Levels of TSC2 transcripts in day 2 frozen human embryos thawed using protocol 1 after an extended 24 h culture
To assess the potential long-term effects of temperature changes on mRNA levels in frozen human embryos, day 2 frozen embryos that had been thawed using protocol 1 were cultured for an additional 24 h up to day 3. Figure 6C is a phosphoimager visualization of the results obtained. The experiment was completed on two separate occasions and a total of eight embryos was used. Figure 6D includes the graphic representation of the quantitative data obtained. After 24 h of extended in-vitro culture, day 2 embryos thawed using protocol 1 showed a 30% increase (P < 0.05) in TSC2 transcript levels when compared with day 2 embryos analysed immediately after protocol 1 thawing. These day 3 levels were equivalent to levels of fresh day 3 embryos and embryos frozen on day 3.
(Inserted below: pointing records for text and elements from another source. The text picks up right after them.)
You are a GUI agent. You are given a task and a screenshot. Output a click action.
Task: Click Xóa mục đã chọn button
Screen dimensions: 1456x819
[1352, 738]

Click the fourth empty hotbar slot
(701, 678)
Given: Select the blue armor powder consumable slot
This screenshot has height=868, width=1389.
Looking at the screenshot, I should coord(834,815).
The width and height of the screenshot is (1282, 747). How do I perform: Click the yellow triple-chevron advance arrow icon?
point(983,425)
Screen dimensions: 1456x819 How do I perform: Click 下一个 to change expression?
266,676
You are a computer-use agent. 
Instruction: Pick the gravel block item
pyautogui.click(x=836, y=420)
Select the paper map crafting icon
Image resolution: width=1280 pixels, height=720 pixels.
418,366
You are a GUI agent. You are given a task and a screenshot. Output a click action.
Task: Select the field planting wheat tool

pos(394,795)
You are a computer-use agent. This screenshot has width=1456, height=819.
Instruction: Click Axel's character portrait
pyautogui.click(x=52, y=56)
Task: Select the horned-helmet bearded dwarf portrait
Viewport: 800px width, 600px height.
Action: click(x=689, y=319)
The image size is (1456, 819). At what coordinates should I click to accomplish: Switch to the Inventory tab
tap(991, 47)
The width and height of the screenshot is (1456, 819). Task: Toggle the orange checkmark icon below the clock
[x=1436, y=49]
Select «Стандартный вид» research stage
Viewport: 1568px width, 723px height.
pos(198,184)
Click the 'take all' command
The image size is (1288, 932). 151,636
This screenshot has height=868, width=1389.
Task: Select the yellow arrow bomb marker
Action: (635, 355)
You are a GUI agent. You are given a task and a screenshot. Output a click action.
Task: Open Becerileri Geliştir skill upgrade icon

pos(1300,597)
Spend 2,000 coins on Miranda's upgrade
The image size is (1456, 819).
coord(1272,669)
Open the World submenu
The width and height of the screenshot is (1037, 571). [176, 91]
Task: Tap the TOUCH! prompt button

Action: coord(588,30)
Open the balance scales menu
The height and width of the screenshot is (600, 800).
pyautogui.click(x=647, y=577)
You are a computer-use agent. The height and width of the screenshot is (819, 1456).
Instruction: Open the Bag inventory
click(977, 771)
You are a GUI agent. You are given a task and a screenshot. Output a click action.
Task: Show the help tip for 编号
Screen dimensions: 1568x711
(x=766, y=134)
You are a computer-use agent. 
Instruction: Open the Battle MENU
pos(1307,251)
Comparison of levels of TSC2 transcripts in day 2 and day 3 frozen embryos thawed using protocols 1 and 2
To assess the impact of different temperature changes during thawing, protocols 1 and 2 were compared. The amount of TSC2 transcripts observed on day 2 frozen embryos thawed by protocol 1 was 25% less than the equivalent amount observed for day 2 frozen embryos thawed by protocol 2 (P < 0.001). However, there was no significant difference between TSC2 transcript levels in embryos frozen on day 3 and thawed using either protocol 1 or 2.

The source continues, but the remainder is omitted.